## Texto de estudo
▽

Avaliação árabe foi passada para altos funcionários do governo do presidente Joe Biden
Autoridades sauditas alertaram os Estados Unidos nos últimos dias que uma incursão terrestre de Israel na Faixa de Gaza poderia ser catastrófica para o Oriente Médio. Essa avaliação foi passada a altos funcionários norte-americanos em várias conversas, de acordo com um oficial saudita e uma segunda pessoa com conhecimento das discussões.
Essas conversas aconteceram enquanto as tensões se espalhavam a partir da Faixa de Gaza. Itens essenciais como água e combustível estão cada vez mais escassos à medida que Israel bombardeia e bloqueia o enclave palestino em resposta ao ataque de 7 de outubro ao Estado judeu pelo Hamas, o grupo armado palestino que governa Gaza.

△

## Dados de entrada
▽

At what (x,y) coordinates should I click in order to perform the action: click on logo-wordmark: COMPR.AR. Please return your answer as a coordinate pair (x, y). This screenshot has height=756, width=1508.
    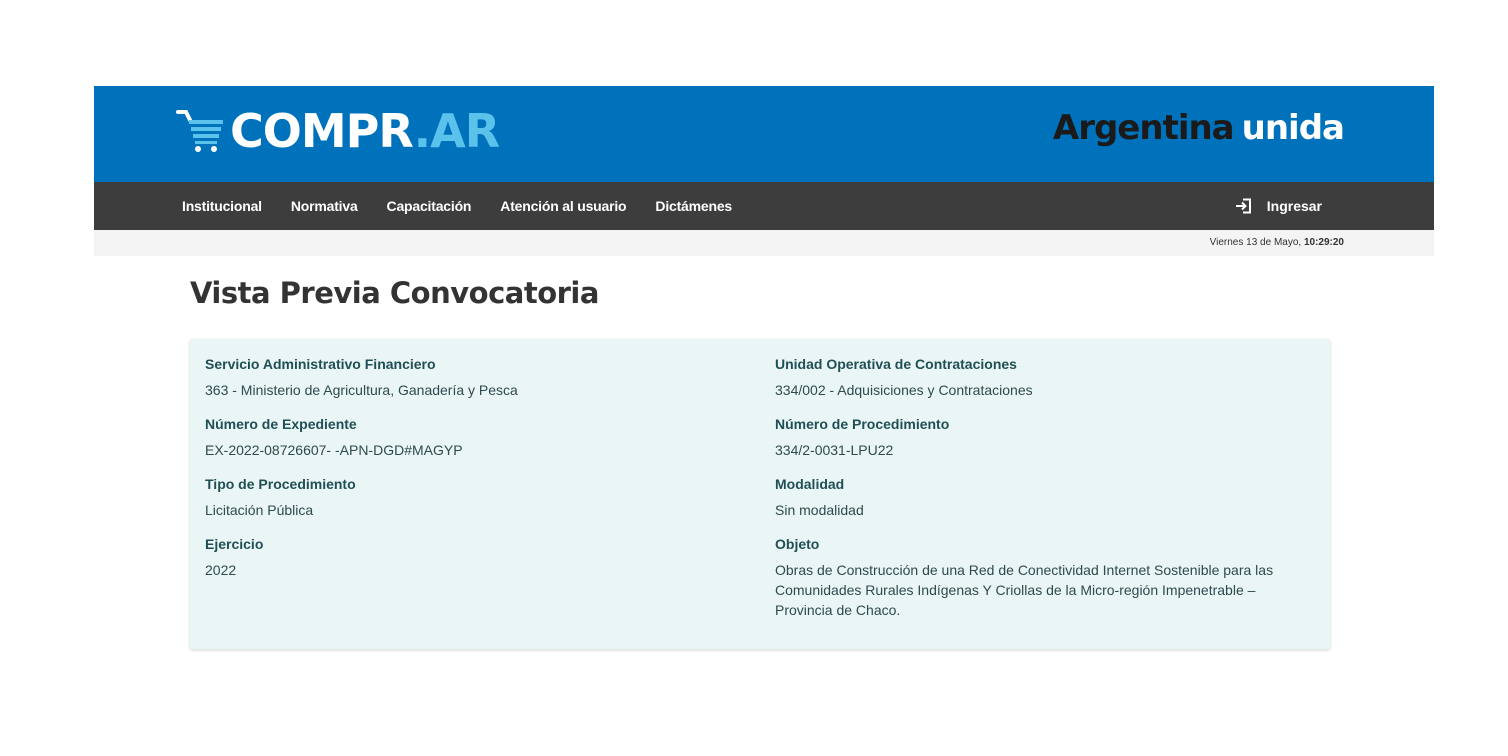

△

## Complete o seguinte
• 1. Reproduza literalmente o trecho do texto sobre o alerta saudita que começa em "Avaliação árabe foi" e vai até "que governa Gaza.".
• 2. Diga se cada afirmação a seguir concorda com o texto sobre o alerta saudita, respondendo sim ou não e citando as palavras exatas do texto que decidem a questão.
(a) A avaliação saudita foi transmitida aos funcionários norte-americanos em uma única conversa.
(b) O Hamas é o grupo que governa Gaza.
(c) O ataque do Hamas ao Estado judeu ocorreu em 17 de outubro.

## Respostas das tarefas
• 1.
Avaliação árabe foi passada para altos funcionários do governo do presidente Joe Biden
Autoridades sauditas alertaram os Estados Unidos nos últimos dias que uma incursão terrestre de Israel na Faixa de Gaza poderia ser catastrófica para o Oriente Médio. Essa avaliação foi passada a altos funcionários norte-americanos em várias conversas, de acordo com um oficial saudita e uma segunda pessoa com conhecimento das discussões.
Essas conversas aconteceram enquanto as tensões se espalhavam a partir da Faixa de Gaza. Itens essenciais como água e combustível estão cada vez mais escassos à medida que Israel bombardeia e bloqueia o enclave palestino em resposta ao ataque de 7 de outubro ao Estado judeu pelo Hamas, o grupo armado palestino que governa Gaza.

• 2.
(a) Não: "em várias conversas".
(b) Sim: "o grupo armado palestino que governa Gaza".
(c) Não: "ataque de 7 de outubro".